Click on "expand" to the right to view the MATLAB source code for this function.

  1. %%  ANTISYMMETRICPROJECTION    Produces the projection onto the antisymmetric subspace
  2. %   This function has one required argument:
  3. %     DIM: the dimension of the local systems
  4. %
  5. %   PA = AntisymmetricProjection(DIM) is the orthogonal projection onto the
  6. %   anti symmetric subspace of two copies of DIM-dimensional space. PA is
  7. %   always a sparse matrix.
  8. %
  9. %   This function has five optional arguments:
  10. %     P (default 2)
  11. %     PARTIAL (default 0)
  12. %     MODE (default -1)
  13. %
  14. %   PA = AntisymmetricProjection(DIM,P,PARTIAL,MODE) is the orthogonal
  15. %   projection onto the antisymmetric subspace of P copies of
  16. %   DIM-dimensional space. If PARTIAL = 1 then PA isn't the orthogonal
  17. %   projection itself, but rather a matrix whose columns form an
  18. %   orthonormal basis for the antisymmetric subspace (and hence PA*PA' is
  19. %   the orthogonal projection onto the antisymmetric subspace). MODE is a
  20. %   flag that determines which of two algorithms is used to compute the
  21. %   antisymmetric projection.

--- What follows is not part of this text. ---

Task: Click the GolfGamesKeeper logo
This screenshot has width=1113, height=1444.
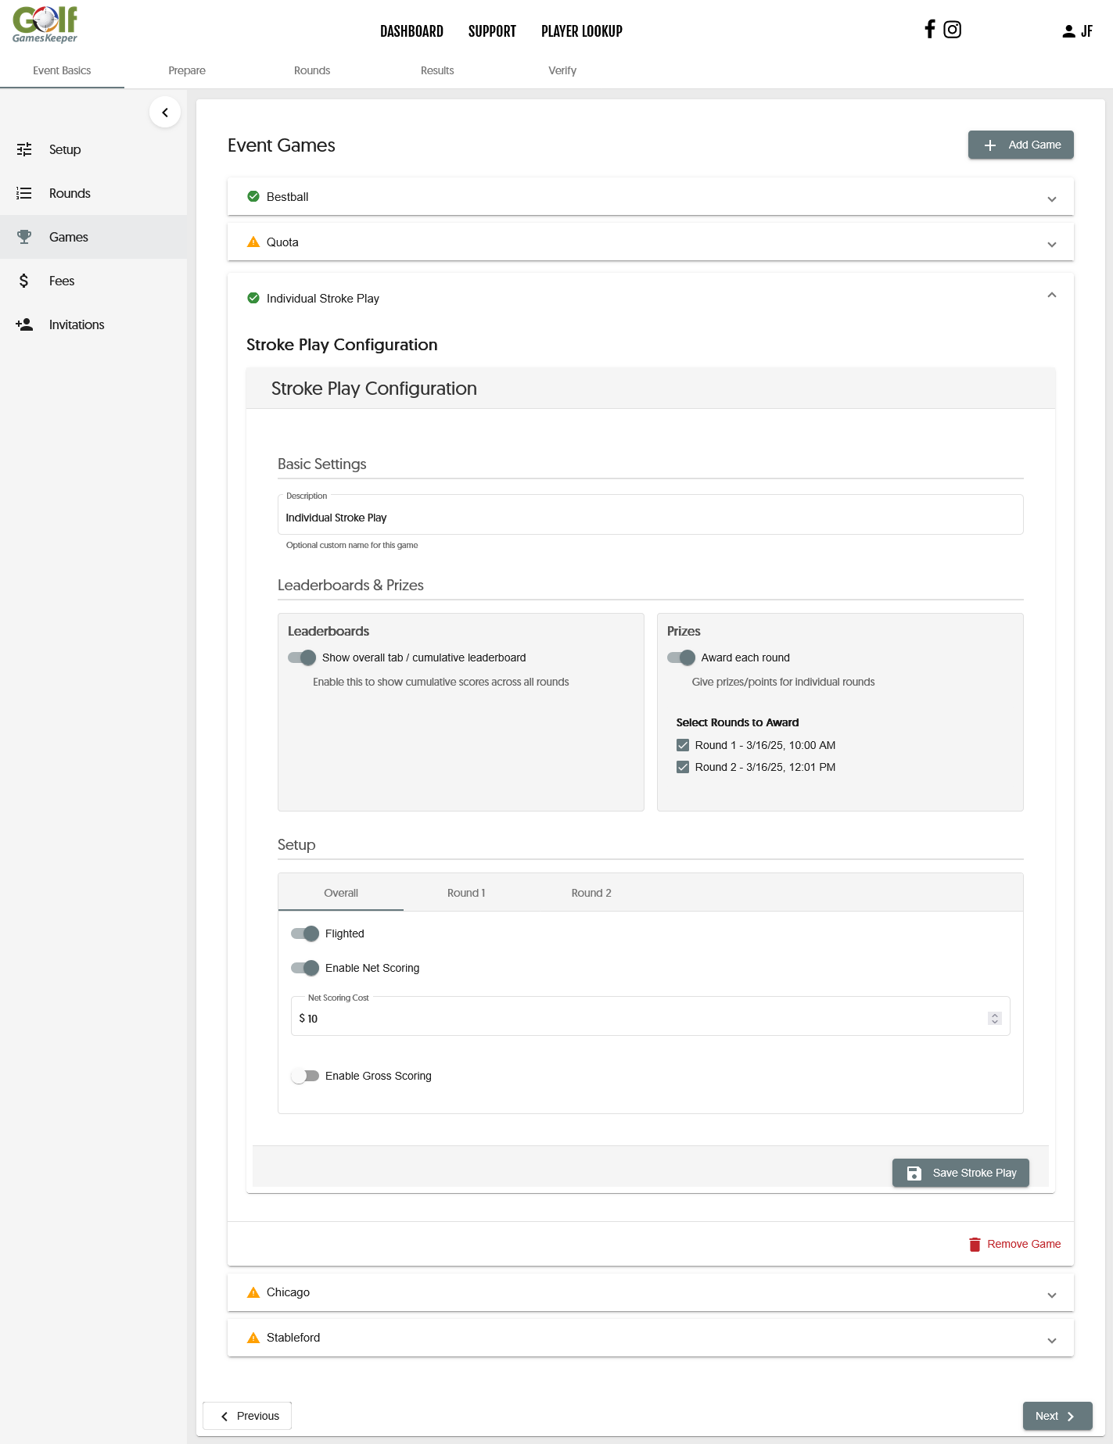Action: 45,25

If MODE = -1 then this script chooses
  22. %   whichever algorithm it thinks will be faster based on the values of DIM
  23. %   and P. If you wish to force one specific algorithm, set either MODE = 0
  24. %   (which generally works best when DIM is small) or MODE = 1 (which
  25. %   generally works best when P is small).
  26. %
  27. %   URL: http://www.qetlab.com/AntisymmetricProjection
  28.  
  29. %   requires: opt_args.m, perm_sign.m, PermutationOperator.m,
  30. %             PermuteSystems.m, sporth.m
  31. %   author: Nathaniel Johnston (nathaniel@njohnston.ca)
  32. %   package: QETLAB
  33. %   last updated: November 26, 2012
  34.  
  35. function PA = AntisymmetricProjection(dim,varargin)
  36.  
  37.     % set optional argument defaults: p=2, partial=0, mode=-1
  38.     [p,partial,mode] = opt_args({ 2, 0, -1 },varargin{:});
  39.     dimp = dim^p;
  40.  
  41.     if(p == 1)
  42.         PA = speye(dim);
  43.         return
  44.     elseif(dim < p) % the antisymmetric subspace is empty if dim < p
  45.         PA = sparse(dimp,dimp*(1-partial));
  46.         return
  47.     elseif(mode == -1) % guess which algorithm will be faster
  48.         mode = (dim >= p+4);
  49.     end
  50.  
  51.     plist = perms(1:p);
  52.     pfac = size(plist,1);
  53.  
  54.     % The antisymmetric projection is the normalization of the sum of all
  55.     % signed permutation operators. This method of computing the
  56.     % antisymmetric projection is reasonably quick when the local dimension
  57.     % is large compared to the number of systems.
  58.     if(mode == 1)
  59.         PA = sparse(dimp,dimp);
  60.         for j = 1:pfac
  61.             PA = PA + perm_sign(plist(j,:))*PermutationOperator(dim*ones(1,p),plist(j,:),0,1);
  62.         end
  63.         PA = PA/pfac;
  64.  
  65.         if(partial)
  66.             PA = sporth(PA);
  67.         end
  68.  
  69.     % When the local dimension is small compared to the number of systems,
  70.     % it is quicker to just explicitly construct an orthonormal basis for
  71.     % the antisymmetric subspace.
  72.     else
  73.         lim = nchoosek(dim,p);
  74.         ind = nchoosek(1:dim,p);
  75.         Id = speye(dim);
  76.         PA = spalloc(dimp,lim,pfac*lim); % allocate the correct number of non-zero elements to PA for speed/memory reasons
  77.  
  78.         % construct an orthonormal basis for the antisymmetric subspace
  79.         for j = 1:lim
  80.             v = spalloc(dimp,1,pfac);
  81.             for k = 1:pfac
  82.                 vt = Id(:,ind(j,plist(k,1)));
  83.                 for m = 2:p
  84.                     vt = kron(vt,Id(:,ind(j,plist(k,m))));
  85.                 end
  86.                 v = v + perm_sign(plist(k,:))*vt;
  87.             end
  88.             PA(:,j) = v;
  89.         end
  90.  
  91.         if(partial)
  92.             PA = PA/sqrt(pfac);
  93.         else
  94.             PA = PA*PA'/pfac;
  95.         end
  96.     end
  97. end

References

  1. John Watrous. Lecture 21: The quantum de Finetti theorem, Theory of Quantum Information Lecture Notes, 2008.
  2. R.B. Griffiths. Systems of Identical Particles, 33-756 Quantum Mechanics II Course Notes, 2011.